A shell composes. A menu does not.
There is a second thing the terminal gives the agent for free. It can chain commands. In one line it can run a pen command, take the output, filter it, and feed it into the next command, the way Unix tools have piped into each other for fifty years. Armin Ronacher, who built Flask, put the point sharply: an agent that already knows the shell can compose tools without stopping to think between every step, and MCP throws that away, because each MCP tool call is its own round trip through the model. The agent with a shell writes a tiny script and runs it once. The agent with MCP files a sequence of separate requests and waits for itself in between.
The one time MCP won, and why it does not count for me
I want to be fair to the other side, because there is a real benchmark where MCP beat the command line. Zechner ran the same tasks both ways inside Claude Code, and MCP came out faster and far cheaper. But when he looked at why, the cause was not the protocol. Claude Code screens every shell command the model runs, checking it for anything dangerous before it executes. That screening, paid on every single command, was the cost. The MCP calls skipped the screen, so they skipped the bill.
Penny runs that screen off. Her agent works inside a box I control, with command checking turned off on purpose, because I trust the box and I do not want to pay the latency. So the single case where MCP beat the command line is the case I had already disabled. With the screen off, the math swings back to the shell.
When I would reach for it
None of this means MCP is wrong. It means it solves a problem I do not have. MCP earns its keep the moment your client cannot open a shell. A hosted chat window, a coworker's laptop, a phone app, a sandbox with no terminal: none of those can run pen, and for them a small MCP server is exactly right. The protocol's real gift is reach. It lets one tool show up in Claude Desktop and Cursor and a dozen other apps without each of them knowing how your program works.
I have one consumer like that. Some of Penny's scheduled work runs inside n8n, the workflow engine she uses for anything that has to survive a restart, and an n8n step cannot open a terminal and type. So I gave it a door: a small web endpoint that takes a pen command as a list of arguments, checks it against the same allow-list the terminal uses, runs it, and hands back the result. That is the MCP-shaped problem in my stack, and I answered it with thirty lines I own instead of a protocol I would have to track. Simon Willison, who has spent a year writing about exactly this tradeoff, landed in the same place: give the capable agent a shell and a manual it reads on demand, and reach for the protocol only when the shell is not on the table.
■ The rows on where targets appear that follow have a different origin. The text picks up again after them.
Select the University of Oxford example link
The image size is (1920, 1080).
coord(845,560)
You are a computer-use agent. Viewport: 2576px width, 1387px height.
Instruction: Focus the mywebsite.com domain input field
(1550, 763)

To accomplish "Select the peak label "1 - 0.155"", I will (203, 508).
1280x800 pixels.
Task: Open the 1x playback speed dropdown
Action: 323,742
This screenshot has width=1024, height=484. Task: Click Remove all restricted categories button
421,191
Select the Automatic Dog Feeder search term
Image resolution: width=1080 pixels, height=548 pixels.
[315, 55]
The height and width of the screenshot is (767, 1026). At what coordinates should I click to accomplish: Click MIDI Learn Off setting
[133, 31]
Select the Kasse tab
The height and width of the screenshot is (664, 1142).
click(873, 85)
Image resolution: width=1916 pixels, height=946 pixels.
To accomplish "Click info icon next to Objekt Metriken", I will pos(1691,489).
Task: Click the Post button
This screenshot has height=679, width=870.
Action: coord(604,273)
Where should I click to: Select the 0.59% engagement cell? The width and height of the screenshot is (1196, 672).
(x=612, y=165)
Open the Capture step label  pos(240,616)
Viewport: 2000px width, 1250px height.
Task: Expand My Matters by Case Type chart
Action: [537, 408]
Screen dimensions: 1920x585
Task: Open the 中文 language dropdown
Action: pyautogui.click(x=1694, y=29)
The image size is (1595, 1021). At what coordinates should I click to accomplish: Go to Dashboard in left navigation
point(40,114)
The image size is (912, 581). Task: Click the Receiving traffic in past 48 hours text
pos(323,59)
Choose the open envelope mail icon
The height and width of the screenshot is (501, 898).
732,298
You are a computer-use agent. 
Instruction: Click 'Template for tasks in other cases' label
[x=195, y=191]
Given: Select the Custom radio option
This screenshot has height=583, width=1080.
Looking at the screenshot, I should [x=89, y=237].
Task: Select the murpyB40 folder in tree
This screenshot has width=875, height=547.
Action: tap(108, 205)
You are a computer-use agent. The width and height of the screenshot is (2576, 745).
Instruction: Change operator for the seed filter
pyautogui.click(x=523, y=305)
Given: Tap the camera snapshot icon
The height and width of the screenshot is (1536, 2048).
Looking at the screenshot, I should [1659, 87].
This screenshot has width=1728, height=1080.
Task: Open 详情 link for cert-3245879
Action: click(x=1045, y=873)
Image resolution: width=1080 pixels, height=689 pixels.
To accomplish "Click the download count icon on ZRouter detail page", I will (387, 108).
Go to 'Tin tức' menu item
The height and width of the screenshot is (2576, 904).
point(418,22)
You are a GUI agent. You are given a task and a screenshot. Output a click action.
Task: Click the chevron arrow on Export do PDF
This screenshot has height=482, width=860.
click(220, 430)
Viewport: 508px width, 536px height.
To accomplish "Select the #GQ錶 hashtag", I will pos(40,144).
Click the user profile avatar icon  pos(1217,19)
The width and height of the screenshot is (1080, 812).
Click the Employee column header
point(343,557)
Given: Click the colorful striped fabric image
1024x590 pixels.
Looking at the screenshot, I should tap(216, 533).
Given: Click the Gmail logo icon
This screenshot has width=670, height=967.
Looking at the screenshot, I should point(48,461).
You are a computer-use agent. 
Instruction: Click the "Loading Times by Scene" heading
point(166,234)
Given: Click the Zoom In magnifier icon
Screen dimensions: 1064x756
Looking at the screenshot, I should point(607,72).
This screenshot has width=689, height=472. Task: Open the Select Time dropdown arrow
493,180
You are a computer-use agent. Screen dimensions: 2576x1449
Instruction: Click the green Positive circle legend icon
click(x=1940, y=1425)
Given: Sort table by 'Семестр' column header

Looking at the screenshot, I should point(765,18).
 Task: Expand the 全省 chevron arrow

If the day comes that I want pen living inside someone else's app, I will wrap it in MCP then. The command line stays the real thing. The wrapper would be a thin shim on top of it, built last, not first.
So the SDK stays in my package.json, installed, version 1.29.0, pointed at nothing. Not because the standard is bad. Because my agent already has a terminal, and a cook with a kitchen does not need the menu read to him before every meal.